As Clerks II opens, the Quick Stop is burning to the ground, bringing to a close an era for long-time convenience store clerk, Dante Hicks (Brian O'Halloran), and his best buddy, video store clerk, Randal Graves (Jeff Anderson). No matter - both of them find other employment, this time as burger flippers at the fast food joint Mooby's. A year later, Dante is about to leave New Jersey for good, heading off to Florida where he intends to wed his fiancÚ, Emma (Jennifer Schwalbach). It doesn't matter that his real love is his boss, Becky (Rosario Dawson), since she doesn't have Emma's money or connections and she doesn't believe in romantic love. Randal is devastated by his friend's departure, but he tries not to show it. And fundamentalist Christian/Lord of the Rings fanatic co-worker Elias (Trevor Fehrman), who idolizes Dante, is equally distressed. Jay (Jason Mewes) and Silent Bob (Kevin Smith) don't care one way or another - they just do what they always do: hang around outside and deal dope.

Clerks II contains plenty of pop references - The Lord of the Rings vs. Star Wars, Transformers, racial slurs - as well as countless jokes, 95% of which would be enough on their own to earn the film its R rating. The volume is down from Clerks, as is the ratio of hits to misses. This is indicative of how difficult it is for any director to mine the same territory twice. In fact, it's remarkable that Smith has developed something with as much wit as Clerks II exhibits. Despite not achieving the level of the original (which arrived as a breath of fresh air blowing through stuffy art houses), this is the most amusing comedy to arrive in months.

The acting is predictably mediocre, with one exception.
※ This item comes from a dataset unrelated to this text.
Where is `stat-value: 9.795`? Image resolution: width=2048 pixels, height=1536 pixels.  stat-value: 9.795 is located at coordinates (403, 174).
Smith is committed to bringing back the original cast, including Brian O'Halloran, Jeff Anderson, and a rehabbed Jason Mewes. It's no surprise that these guys have essentially played these parts (and no others) over the course of the last 12 years. They were amateurs when Smith recruited them for Clerks, and their thespian skills have not been honed in the intervening years. O'Halloran's forced, rushed delivery of certain lines robs them of whatever power Smith invested them with during his writing. Jennifer Schwalbach, Smith's wife, plays bitchy Emma, a two-dimensional caricature shrew. The aforementioned exception is Rosario Dawson, who imbues Becky with passion and humanity. Dawson is so much better than anyone else in the cast that her presence in the film accentuates their deficiencies. Had someone less accomplished gotten the role, perhaps O'Halloran's stiffness wouldn't have been as obvious.
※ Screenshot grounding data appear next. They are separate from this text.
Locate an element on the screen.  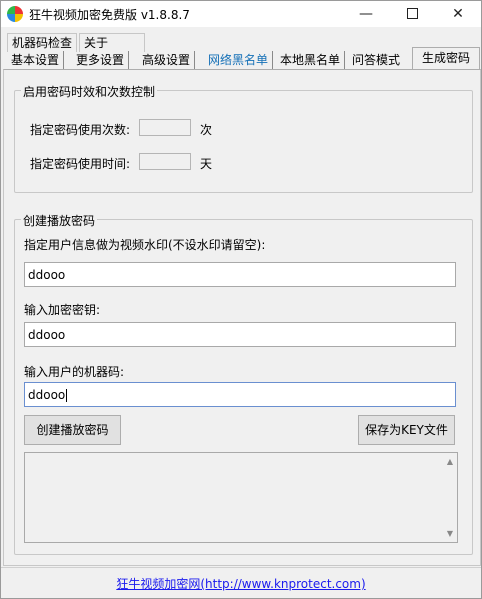
tab-network-blacklist: 网络黑名单 is located at coordinates (239, 60).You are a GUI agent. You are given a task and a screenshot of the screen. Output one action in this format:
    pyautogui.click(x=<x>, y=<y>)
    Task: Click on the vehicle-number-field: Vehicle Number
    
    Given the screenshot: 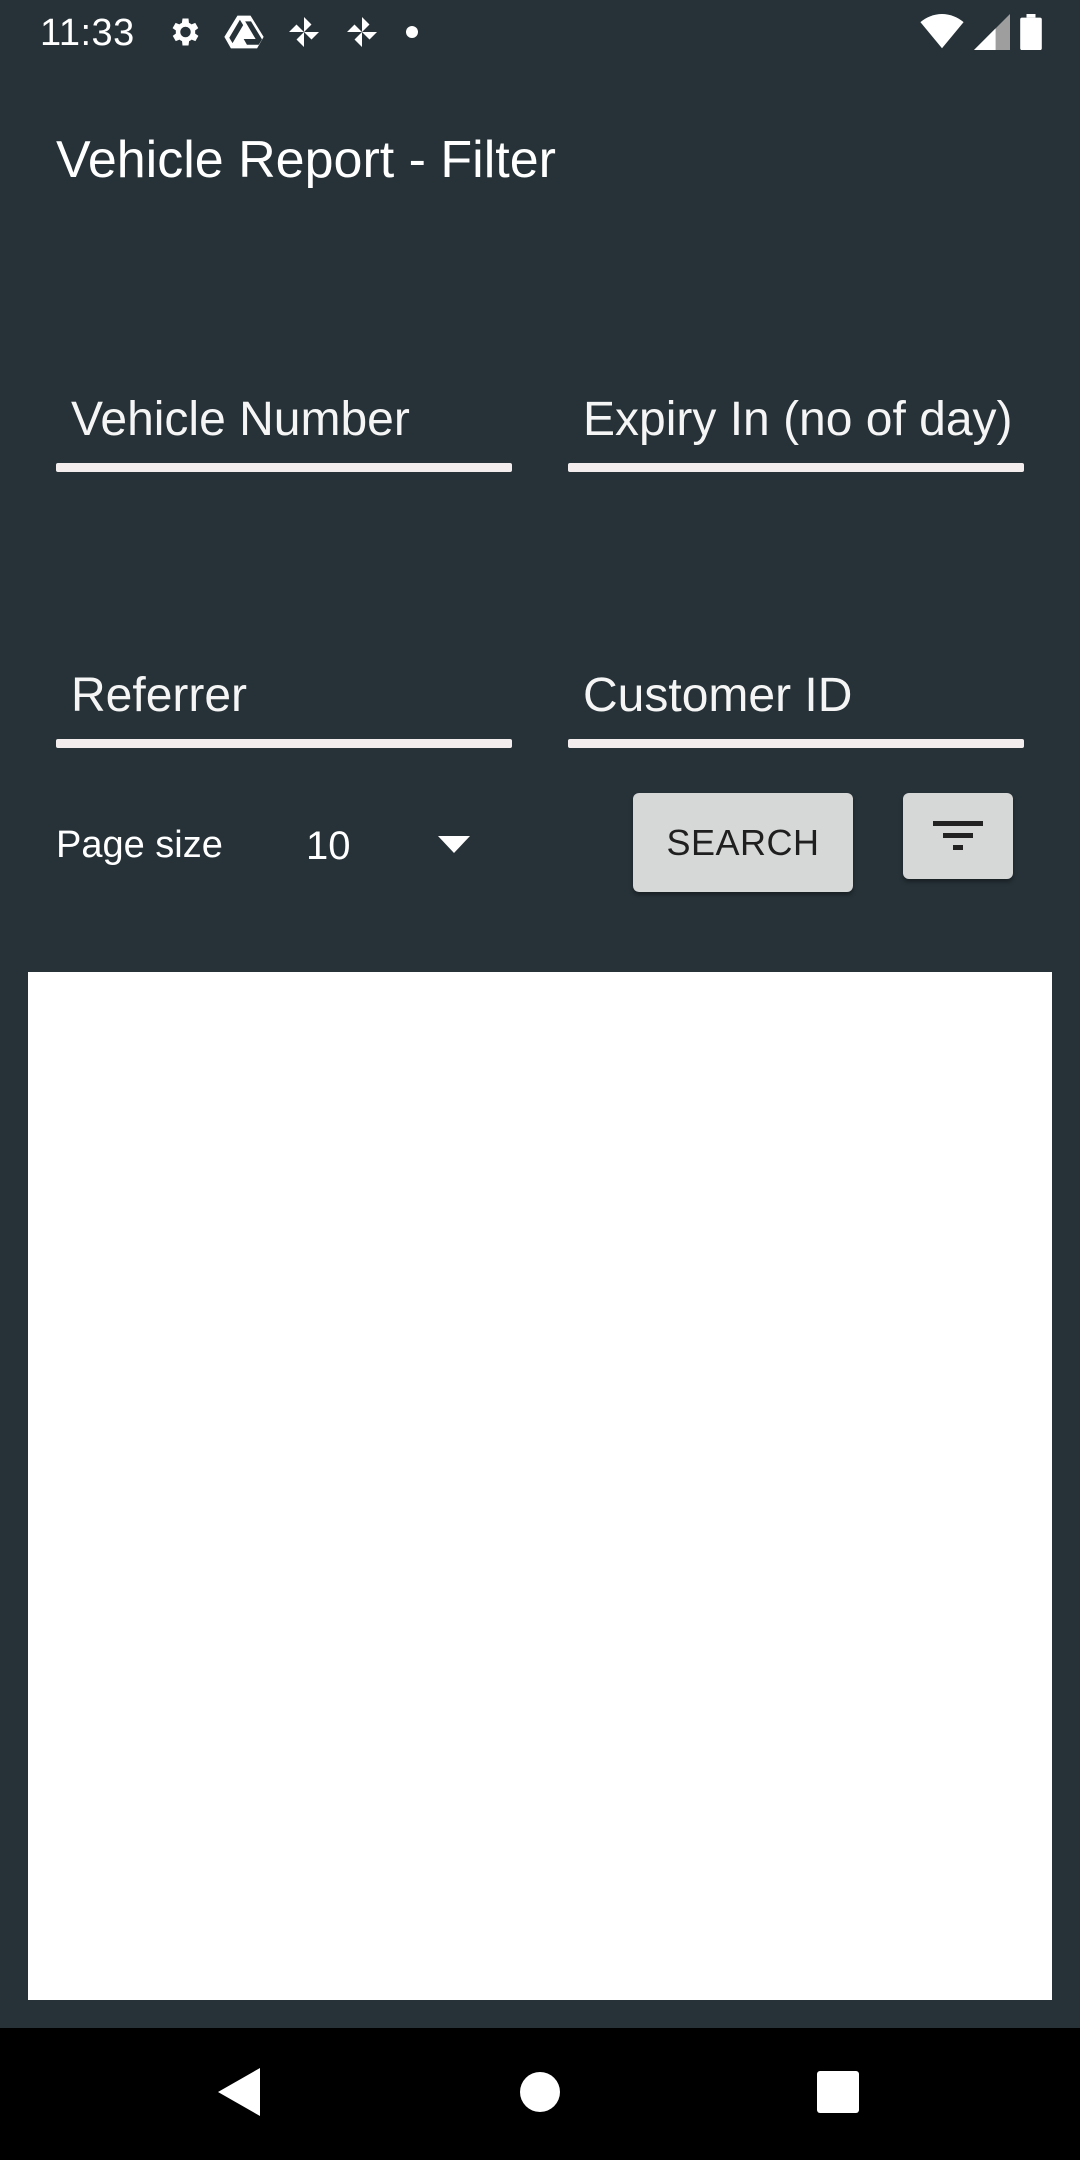 What is the action you would take?
    pyautogui.click(x=284, y=427)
Clerks II has its share of serious scenes and, while not all work on an individual level, the aggregate is effective in making the movie more than a pointless exercise in scatological jokes and bestiality gags. (Try as he might, Smith fails to out-gross Tom Green from Freddy Got Fingered.) Also, despite O'Halloran's limitations as an actor, the relationship between Dante and Becky is effective. In fact, it's one of the two cornerstones of Clerks II (the other being the Dante/Randal friendship).
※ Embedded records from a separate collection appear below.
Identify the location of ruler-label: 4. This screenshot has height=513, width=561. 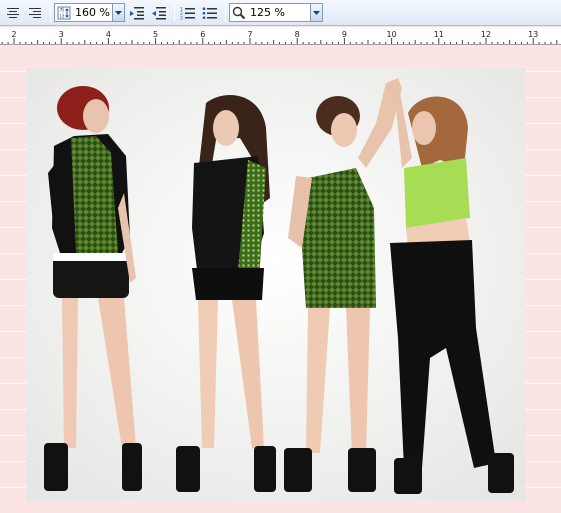
(108, 34). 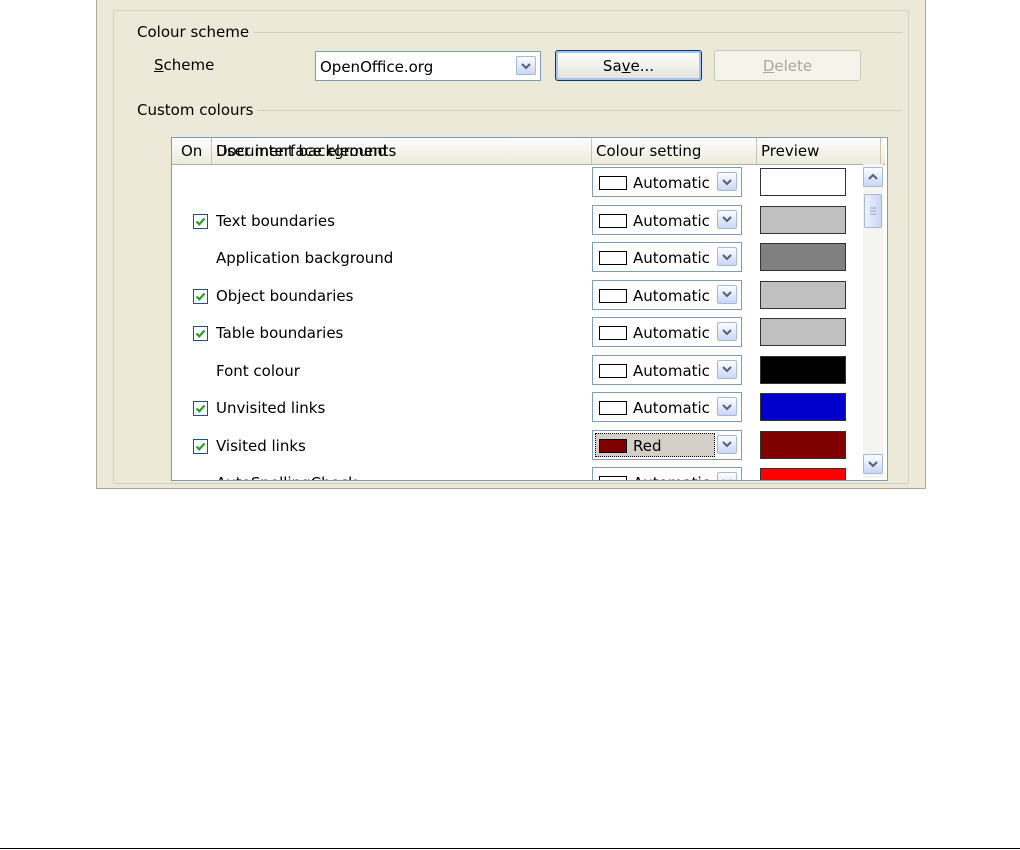 What do you see at coordinates (510, 848) in the screenshot?
I see `page-bottom-rule` at bounding box center [510, 848].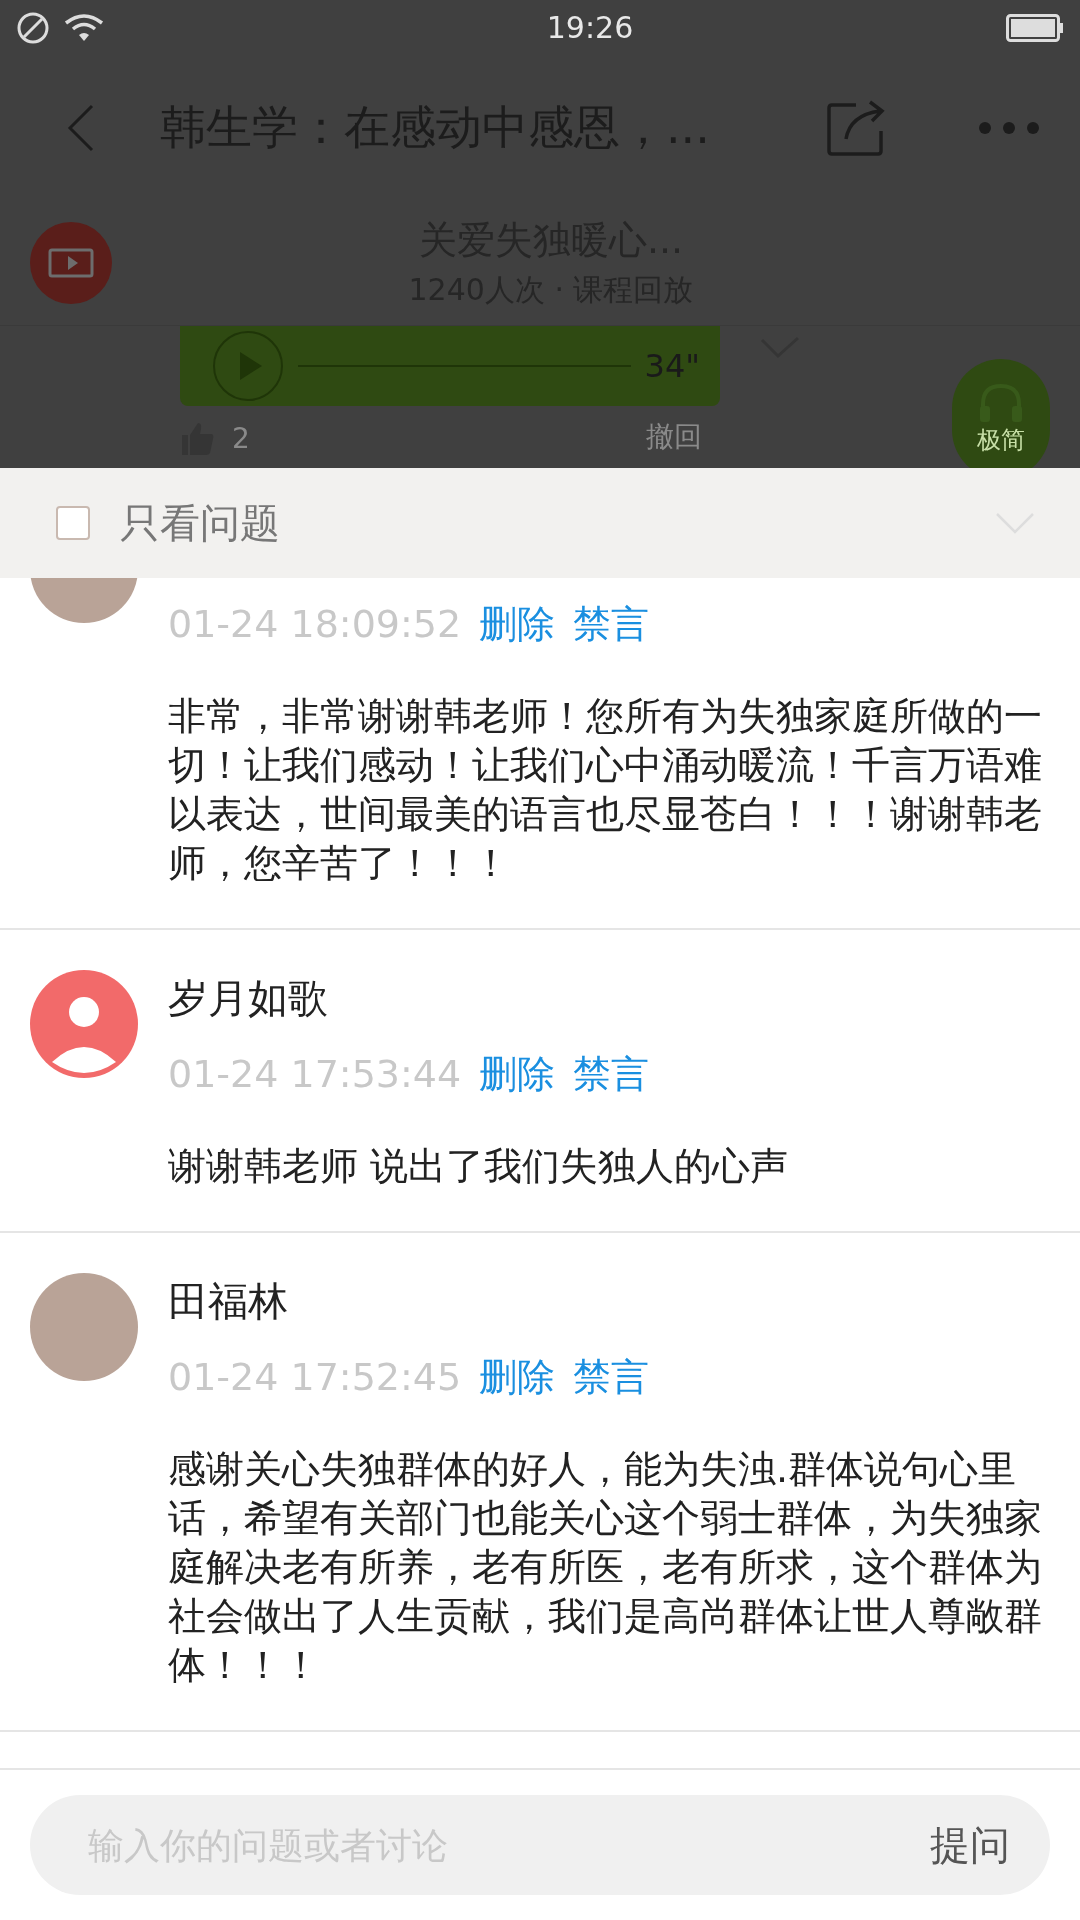  What do you see at coordinates (81, 128) in the screenshot?
I see `back-icon` at bounding box center [81, 128].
It's hard to say whether this is the last visit to the View Askew New Jersey Universe. (Smith makes sure we know where the film is set - hardly a scene goes by without a verbal or visual reference to the state.) At one time, he vowed to retire this group of characters after the release of Jay and Silent Bob Strike Back, but that didn't happen. Clerks II is a marked improvement over Jersey Girl, which may be an indication that Smith's strength lies with these people. The question is whether there's anywhere else to take them, or whether there needs to be.